Proteins are tiny molecular machines that are critical for life to exist. They have a large variety of roles such as protecting the body from bacteria and viruses, carrying messages from different parts of the body and even creating different types of materials. Amino acids are the building blocks that are combined to create proteins. Currently, nature has only explored a small percentage of the different ways that these building blocks can be put together. This means that there is an opportunity to explore different methods to combine these amino acids and to create new proteins. These proteins can be designed for different applications in medicine, agriculture, energy and other areas. However, this is a really challenging task and many designs fail when tested in labs. Therefore, this PhD project aims to understand the main reasons why these designs fail, and to use this understanding to improve the design process. First, experiments will be performed on designed proteins to allow us to collect information about the reasons they succeed or fail. We will then use this information, combined with existing knowledge of proteins, to develop machine learning methods to help improve the reliability and reduce the cost of the protein design process.
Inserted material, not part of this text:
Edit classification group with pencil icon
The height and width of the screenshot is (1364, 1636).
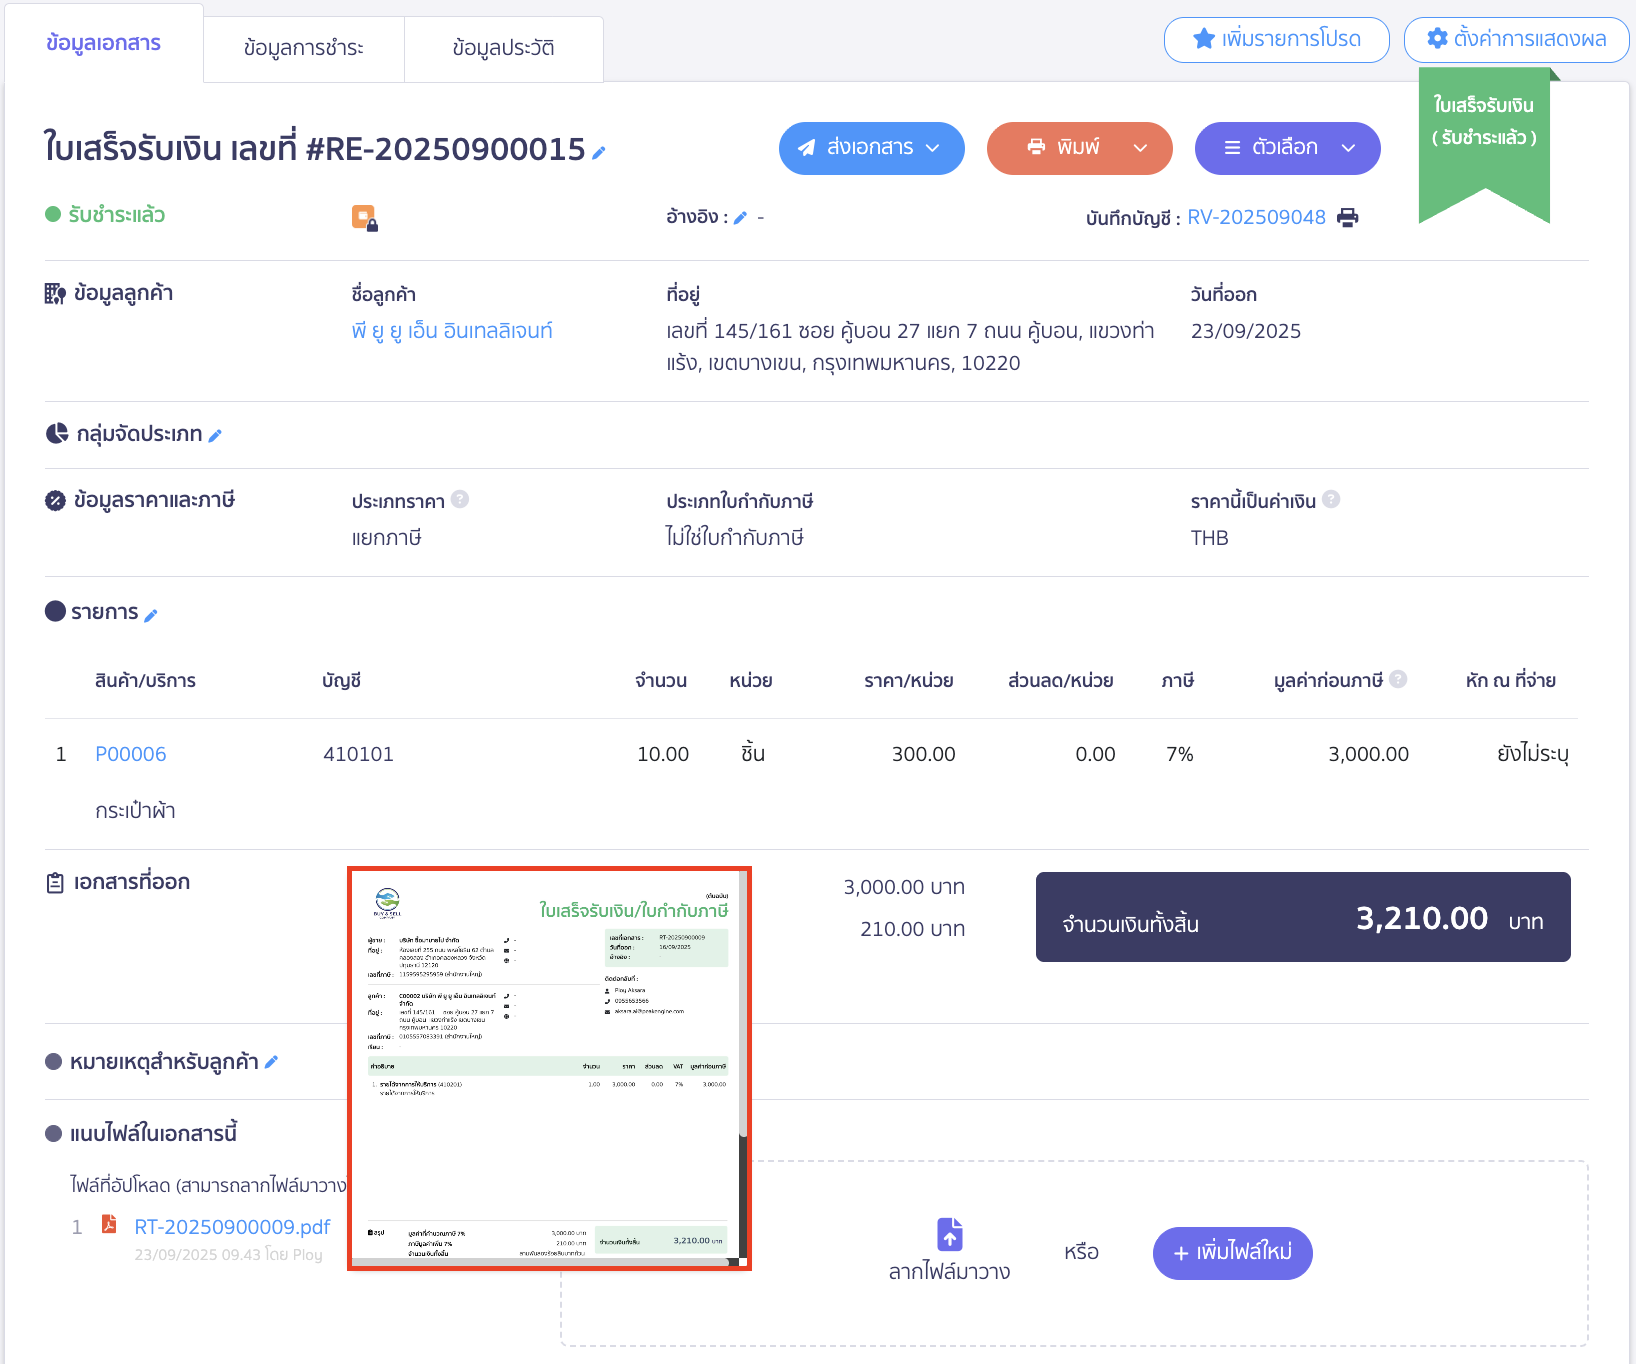(215, 435)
These improvements could have a huge impact, as they could make it easier for scientists to develop new proteins, to tackle challenges we face in areas such as medicine, agriculture and energy.

Natalia Szlachetka

Natalia Szlachetka

PhD project: A data-driven approach to engineering a con-ikot-ikot toxin-based fluorescent probe for super-resolution imaging of AMPA receptors

Supervisors: Jelena Baranovic and Chris Wood

Dementia is a term for a group of symptoms related to loss of brain function (such as memory, thinking, and behaviour). According to the WHO, it affects around 50 million people worldwide. Understanding how proteins called AMPA receptors move into and out of the synapses (sites where neurons meet) can help us understand the mechanisms of some forms of dementia. To do this, movements of AMPAR can be studied by attaching fluorescent labels to individual receptors and following them under a microscope. Currently available labels are often bulky and prevent AMPAR from moving in a way they would normally, without a label present. In this project, a small toxin found in the venom of a sea snail Conus striatus will be used to design a compact fluorescent label that would bind to AMPA receptors. The structure of the toxin, called con-ikot-ikot, will serve as a skeleton for protein designs proposed by computational methods. Simulations involving these designs will be carried out to determine their usefulness for the purpose of fluorescently labelling AMPA receptors. The most successful proposed proteins will be selected to be produced in the lab. They will then be used in experiments to develop fluorescent labels for tracking AMPA receptors under the microscope to study their movements in health and disease.

Katarzyna Szymaniak

Katarzyna Szymaniak

PhD project: Co-adaptive Human-Machine Learning

Supervisors: Kianoush Nazarpour, Agamemnon Krasoulis and Timothy Hospedales

Prosthetic limbs can enable people with limb differences to regain their independence and return to work. Research on upper-limb prosthetic limbs aims to replicate the functionality given by our biological hands. Despite the advancement in prosthetic technologies, about 40% of amputees rejects their devices, citing the lack of function and individualised training as the key reasons. The goal of this PhD project is to enhance the function of upper-limb prostheses with advanced machine learning; informed with studies of human sensory-motor adaptation. Specifically, for the first time, the theoretical framework of active learning will be explored within the context of prosthesis control; allowing the human user to remain and shape effectively the control loop. Such an approach will enable the so-called, but yet unachieved objective of user-prosthesis co-adaptation and will lead to truly personalised prosthetics. This PhD project will begin with the adaptation of existing active learning frameworks for prosthetics control to understand better the limitations and opportunities. Further, the work will entail the development of novel theoretical and experimental paradigms to test the approach within the laboratory and in a real-life setting.